Don Wildman is the current host and narrator of Mysteries at the Museum, Beyond the Unknown, Dark Tales with Don Wildman, and Buried Worlds with Don Wildman on the Travel Channel.

He also hosted and narrated Travel Channel's Weird Travels, Off Limits, and Monumental Mysteries.

Early life
Wildman was raised in Pitman, New Jersey, and is a 1979 graduate of Westtown School, a Quaker boarding school located in Chester County, Pennsylvania. He also attended Earlham College in Richmond, Indiana (another Quaker school) and trained as an actor at The Drama Studio in London, England.

Acting

Wildman was originally a stage actor in several production the best known of which was Gross Indecency: The Three Trials of Oscar Wilde.  He also acted in several commercials before finding success with his love of history and mysteries.

Travel Channel

Wildman began working for the Travel Channel in 2003 with Weird Travels, a documentary television show made in the United States about international paranormal destinations. The show aired from 2001 - 2006, but Wildman was only involved from 2003 - 2005.

He continued his work with Travel Channel in 2007 with two shows, The Incurables and Cities of the Underworld, which ended in 2008 and 2009, respectively.

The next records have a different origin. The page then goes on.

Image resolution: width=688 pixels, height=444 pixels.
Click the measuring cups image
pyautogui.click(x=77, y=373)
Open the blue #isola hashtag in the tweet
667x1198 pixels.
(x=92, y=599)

In 2011, Wildman hosted Pompeii: Back from the Dead and he has been working at the channel ever since.

His most successful TV show to date was Mysteries at the Museum which ran from 2011 - 2020. He is currently, as of 2021, not working on any television shows.

Producer

In addition to acting, hosting and narrating, Don also produced Off Limits from 2011 to 2013 for the Travel Channel, a documentary series about historical sites around the United States which are unknown and/or off limits. He also hosted the show. He has not produced anything else to date.

Filmography
This list includes both film and television credits.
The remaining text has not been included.